110   Le Tribunal a déjà constaté que, par l’adoption de ces directives, le Conseil de sécurité avait entendu tenir compte, dans toute la mesure du possible, des droits fondamentaux des personnes inscrites sur la liste du comité des sanctions et notamment des droits de la défense (arrêts Yusuf, point 312, et Kadi, point 265). L’importance que le Conseil de sécurité attache au respect de ces droits ressort d’ailleurs clairement de sa résolution 1526 (2004). Aux termes du paragraphe 18 de cette résolution, le Conseil de sécurité « encourage vigoureusement tous les États à informer, dans la mesure du possible, les personnes et entités inscrites sur la liste du [comité des sanctions] des mesures prises [contre elles], des directives du [comité des sanctions] et de la résolution 1452 (2002) ».

111   S’il est vrai que la procédure décrite ci-dessus ne confère pas directement aux intéressés eux-mêmes le droit de se faire entendre par ledit comité, seule autorité compétente pour se prononcer, à la demande d’un État, sur le réexamen de leur cas, de sorte qu’ils dépendent, pour l’essentiel, de la protection diplomatique que les États accordent à leurs ressortissants, une telle restriction au droit d’être entendu ne saurait passer pour inadmissible au regard des normes impératives relevant de l’ordre public international.

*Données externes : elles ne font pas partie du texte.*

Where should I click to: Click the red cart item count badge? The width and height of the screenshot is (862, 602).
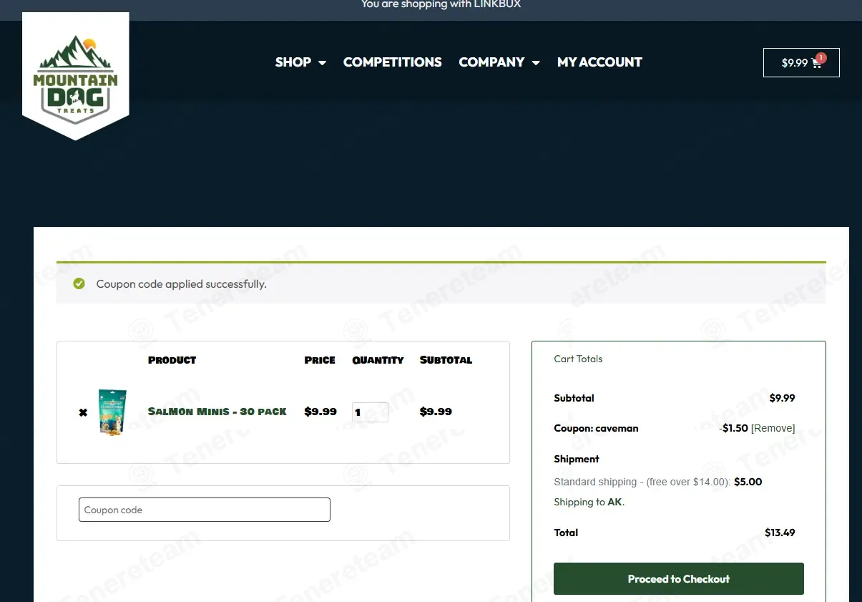tap(821, 58)
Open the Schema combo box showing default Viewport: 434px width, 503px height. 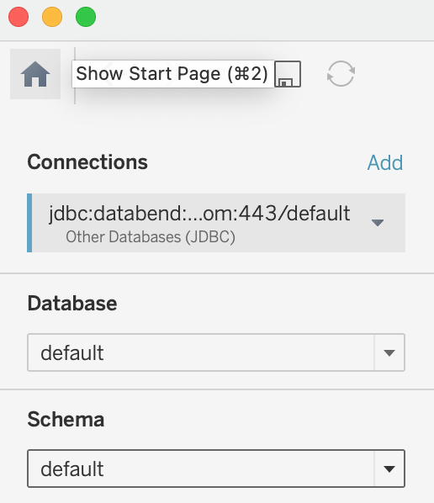point(216,469)
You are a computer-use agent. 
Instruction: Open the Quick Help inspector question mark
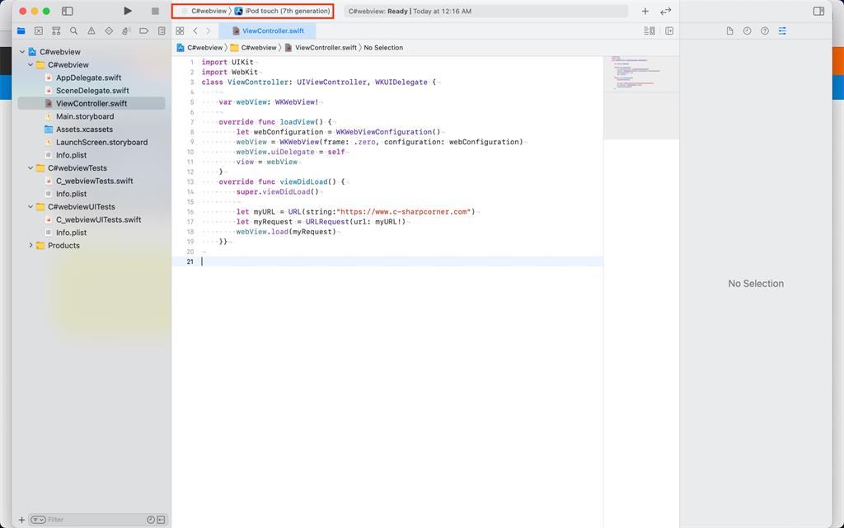pos(765,31)
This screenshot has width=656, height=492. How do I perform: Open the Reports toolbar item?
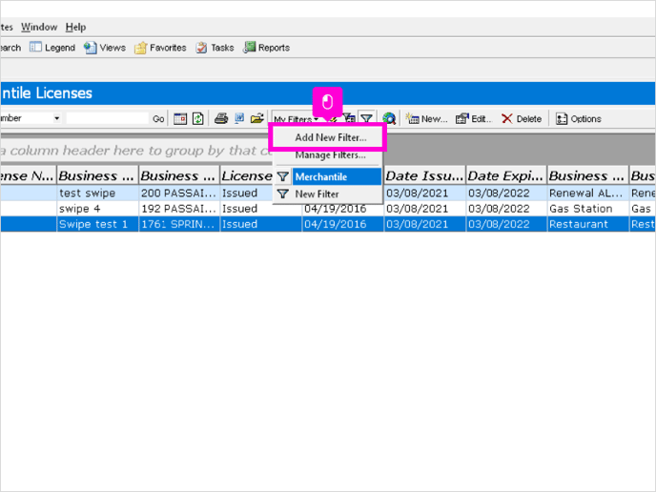267,48
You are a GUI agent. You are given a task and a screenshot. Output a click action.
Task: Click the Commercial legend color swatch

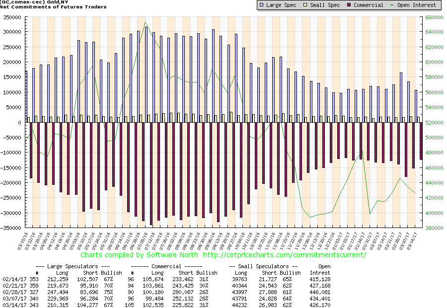coord(349,5)
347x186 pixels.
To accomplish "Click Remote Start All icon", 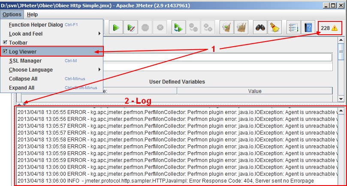I will click(x=178, y=28).
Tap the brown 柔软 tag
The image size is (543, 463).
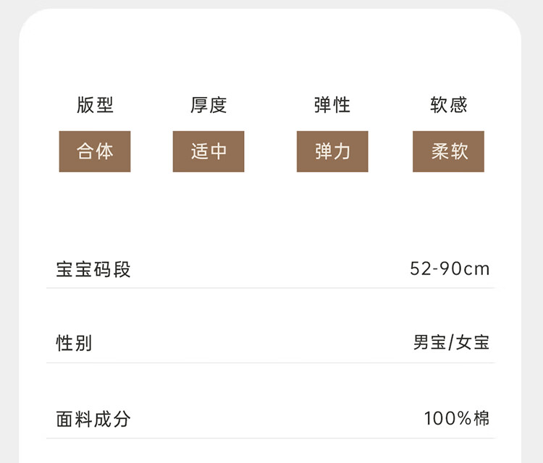pyautogui.click(x=448, y=151)
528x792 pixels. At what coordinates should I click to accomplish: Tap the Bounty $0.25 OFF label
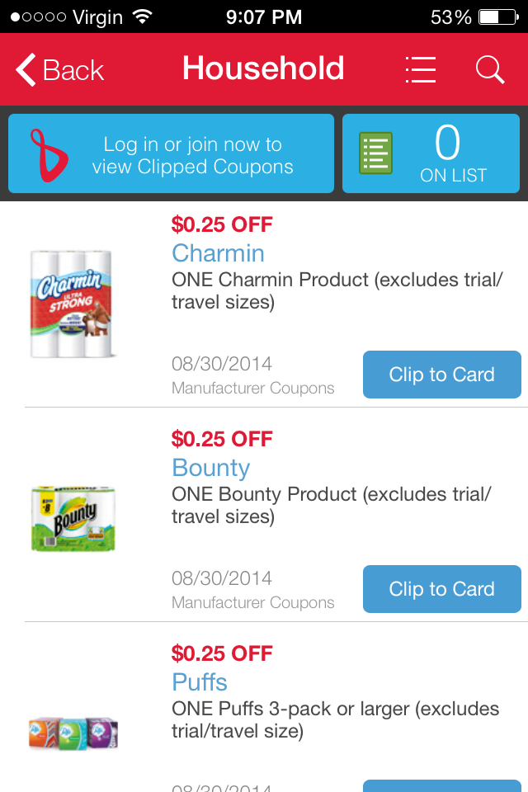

Au contraire, s’agissant de la remise en cause du bien-fondé de décisions ordonnant le gel des fonds d’individus ou d’entités soupçonnés de contribuer au financement du terrorisme international, adoptées par le Conseil de sécurité, par l’intermédiaire de son comité des sanctions, au titre du chapitre VII de la charte des Nations unies, sur la base des informations communiquées par les États et les organisations régionales, il est normal que le droit des intéressés d’être entendus soit aménagé dans le cadre d’une procédure administrative à plusieurs niveaux, dans laquelle les autorités nationales visées à l’annexe II du règlement attaqué jouent un rôle essentiel (arrêts Yusuf, points 314 et 315, et Kadi, points 267 et 268 ; voir également, par analogie, ordonnance du président de la deuxième chambre du Tribunal du 2 août 2000, « Invest » Import und Export et Invest commerce/Commission, T‑189/00 R, Rec. p. II‑2993).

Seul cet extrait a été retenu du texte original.